Render the rows from the line with "You are a computer-use agent." to the line with "(x=821, y=51)" as a two-column CSV with the columns text and answer. Give one line for each row and put each value in a single quoted field with its line breaks turned into spaces. Leave the pictures out.

╭─ DATASET

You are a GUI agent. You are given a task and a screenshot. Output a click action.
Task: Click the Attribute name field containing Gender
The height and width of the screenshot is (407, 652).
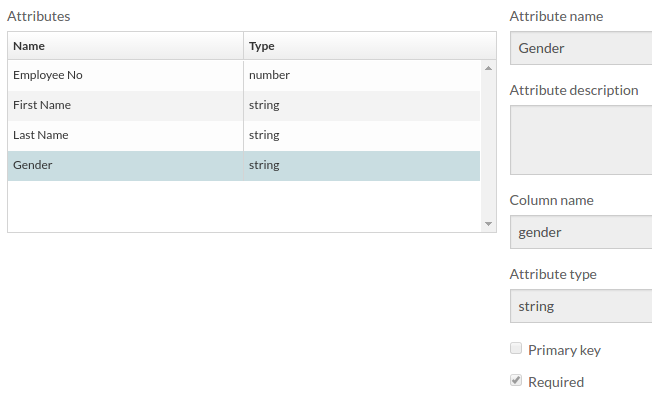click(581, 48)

╰─
╭─ DATASET

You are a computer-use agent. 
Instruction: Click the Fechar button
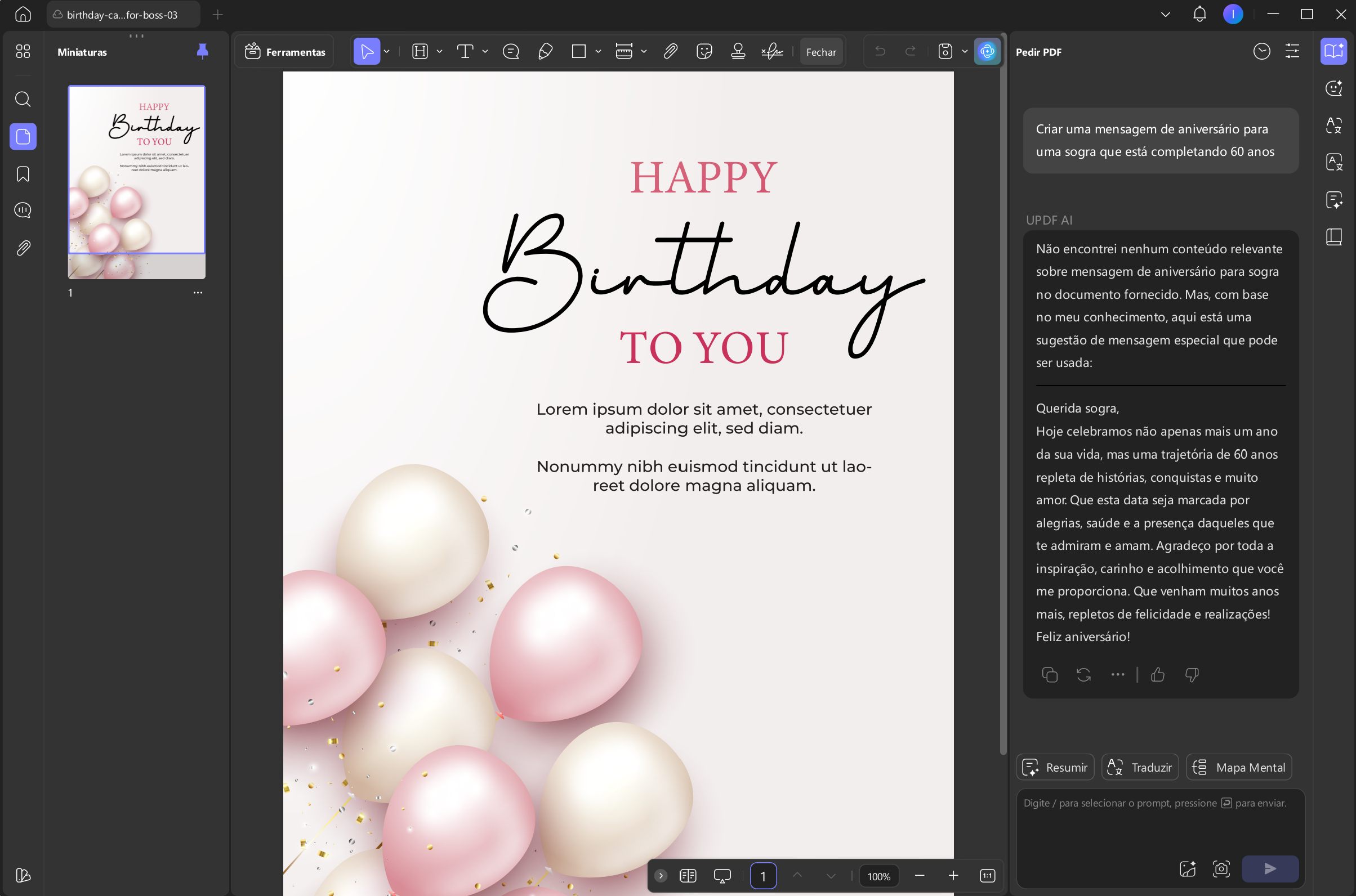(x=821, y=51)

╰─

■ OUTPUT OF THE EXERCISE:
text,answer
"You are a computer-use agent. Instruction: Click the Fechar button","(x=821, y=51)"